Just because a quality improvement intervention worked in one place does not automatically mean that it will work in your clinical area.  In fact it is likely that without some alterations to fit your local circumstances it won’t work as well.  In this paper (co-authored by @carsonstevens) this point is expanded on  – if you are not prepared to adapt work from elsewhere and be flexible you are much more likely to fail and this is one of the reasons why so many QI initiatives do not succeed[5].  Again we have not heeded this advice during the roll out of the WHO checklist.  It must be adapted for local situations.  Some of the questions are simply not relevant to UK hospitals and equally there are other questions that need to be included. Pilots do not use the same checklist for each plane they fly and so we should not be using the same checklist for day case eye surgery as for an anterior resection for rectal cancer.  If we become more flexible with the implementation we will get more staff on board and begin to effect the cultural change that was behind the original success of the safer surgical checklist.

So if you want to avoid being one of the islanders with bamboo headsets, before you start to implement the next amazing improvement initiative make absolutely sure that you know in detail what you are copying and be prepared to be flexible in the implementation.

 

1. Feynman RP, Robbins J. Cargo Cult Science: Some Remarks on Science, Pseudosciene, and Learning How to Not Fool Yourself. The Pleasure of Finding Things Out. Cambridge, MA: Perseus Books, 1999:205-16.

2. Dixon-Woods M, Bosk CL, Aveling EL, Goeschel CA, Pronovost PJ. Explaining Michigan: developing an ex post theory of a quality improvement program. Milbank Q 2011;89(2):167-205 doi: 10.1111/j.1468-0009.2011.00625.x[published Online First: Epub Date]|.

3. Haynes AB, Weiser TG, Berry WR, et al. A surgical safety checklist to reduce morbidity and mortality in a global population.

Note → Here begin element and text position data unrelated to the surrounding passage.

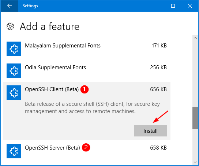Click the scrollbar down arrow

(195, 162)
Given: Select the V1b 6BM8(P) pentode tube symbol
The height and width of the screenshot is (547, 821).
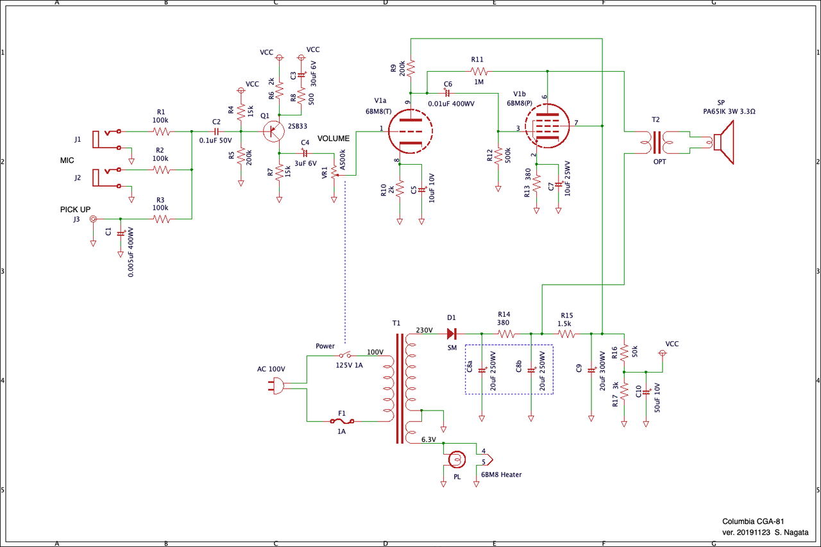Looking at the screenshot, I should click(x=545, y=126).
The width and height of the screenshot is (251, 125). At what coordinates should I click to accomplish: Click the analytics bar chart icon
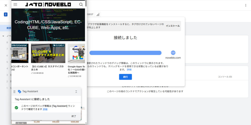(x=98, y=15)
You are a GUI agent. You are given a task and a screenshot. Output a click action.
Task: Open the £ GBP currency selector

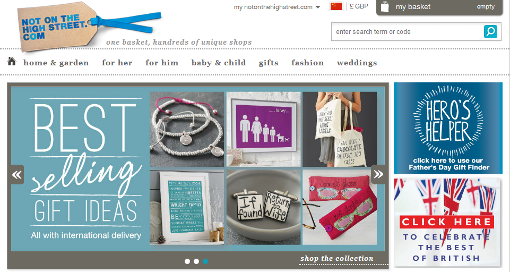[359, 6]

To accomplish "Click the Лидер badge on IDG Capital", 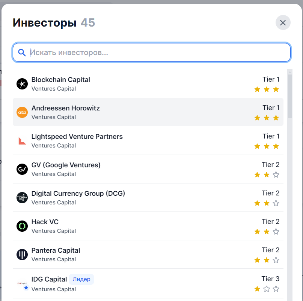I will coord(81,279).
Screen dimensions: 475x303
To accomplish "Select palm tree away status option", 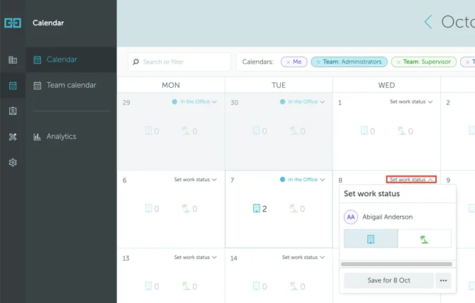I will click(424, 239).
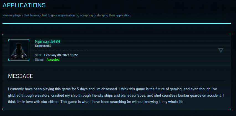
Task: Click the "Sent:" label
Action: pos(39,55)
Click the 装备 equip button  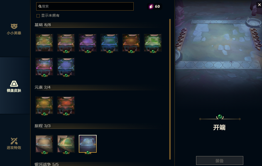click(220, 160)
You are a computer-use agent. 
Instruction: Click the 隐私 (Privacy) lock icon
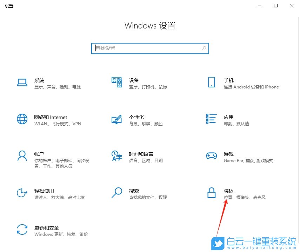[211, 192]
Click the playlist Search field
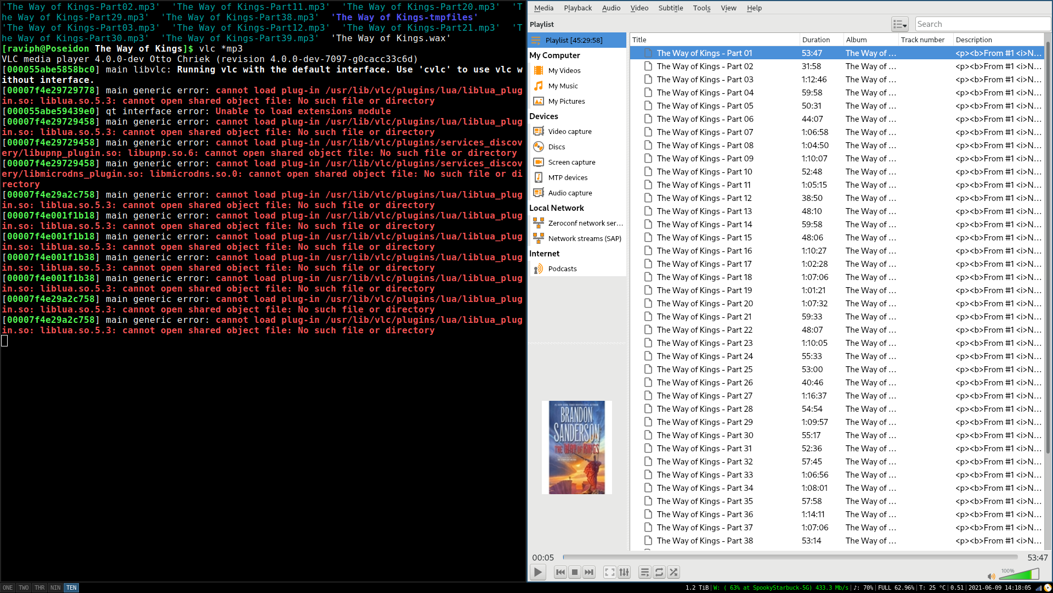Screen dimensions: 1053x593 [x=982, y=24]
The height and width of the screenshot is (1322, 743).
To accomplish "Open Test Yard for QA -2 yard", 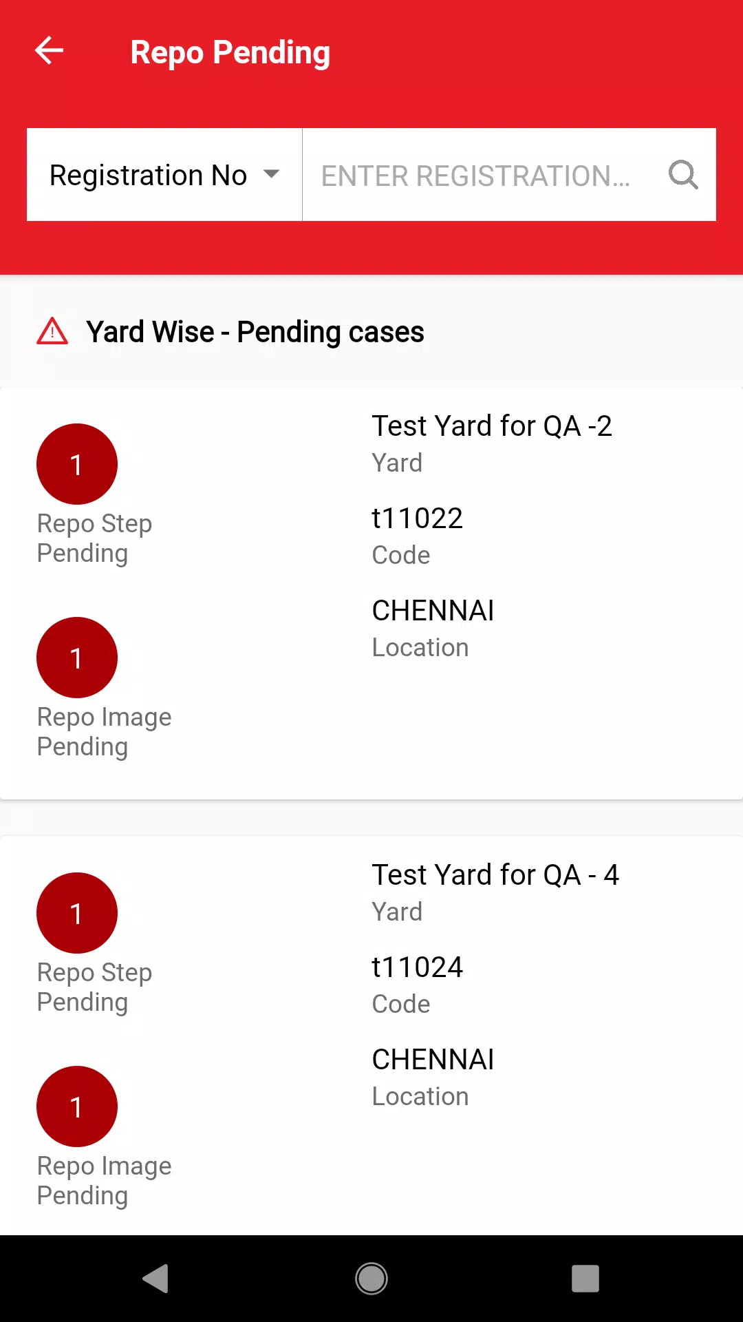I will tap(491, 426).
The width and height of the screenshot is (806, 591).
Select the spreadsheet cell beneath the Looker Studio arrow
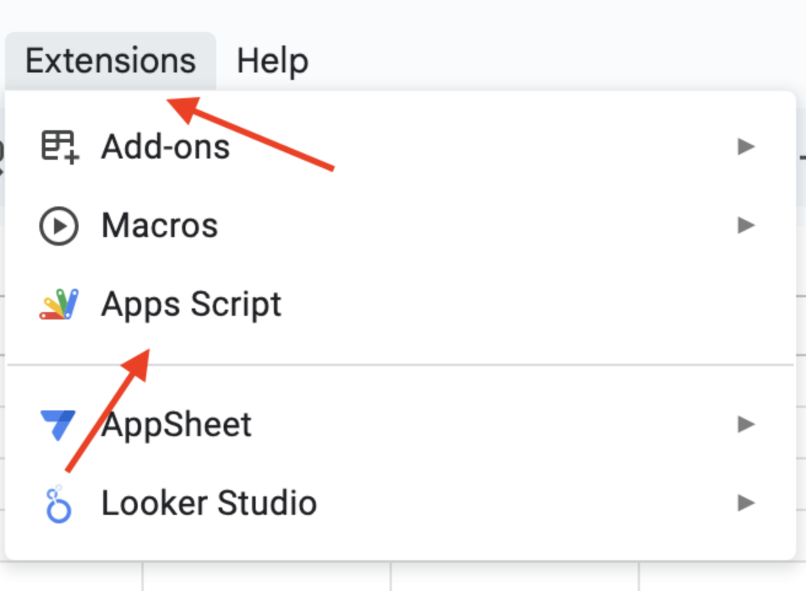(x=722, y=576)
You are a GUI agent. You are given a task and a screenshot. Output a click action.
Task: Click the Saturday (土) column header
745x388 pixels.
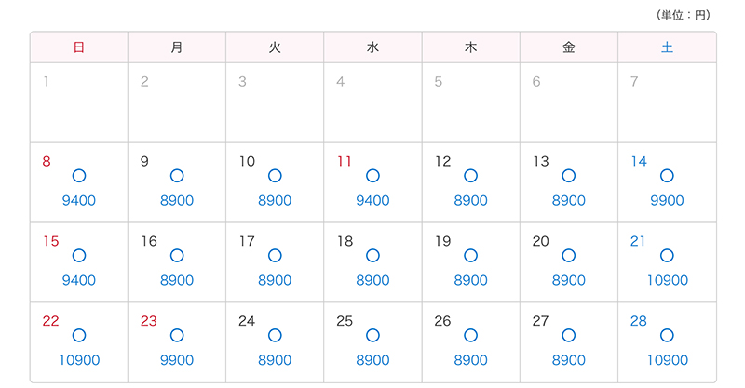(667, 47)
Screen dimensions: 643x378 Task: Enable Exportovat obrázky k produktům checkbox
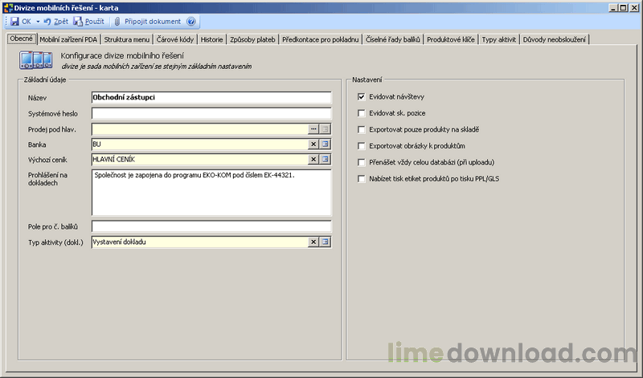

N Engl J Med 2009;360(5):491-9 doi: NEJMsa0810119 [pii]

10.1056/NEJMsa0810119[published Online First: Epub Date]|.

4. Pickering SP, Robertson ER, Griffin D, et al. Compliance and use of the World Health Organization checklist in UK operating theatres. Br J Surg 2013;100(12):1664-70 doi: 10.1002/bjs.9305[published Online First: Epub Date]|.

5. Parry GJ, Carson-Stevens A, Luff DF, McPherson ME, Goldmann DA. Recommendations for evaluation of health care improvement initiatives. Acad Pediatr 2013;13(6 Suppl):S23-30 doi: S1876-2859(13)00099-5 [pii]

10.1016/j.acap.2013.04.007[published Online First: Epub Date]|.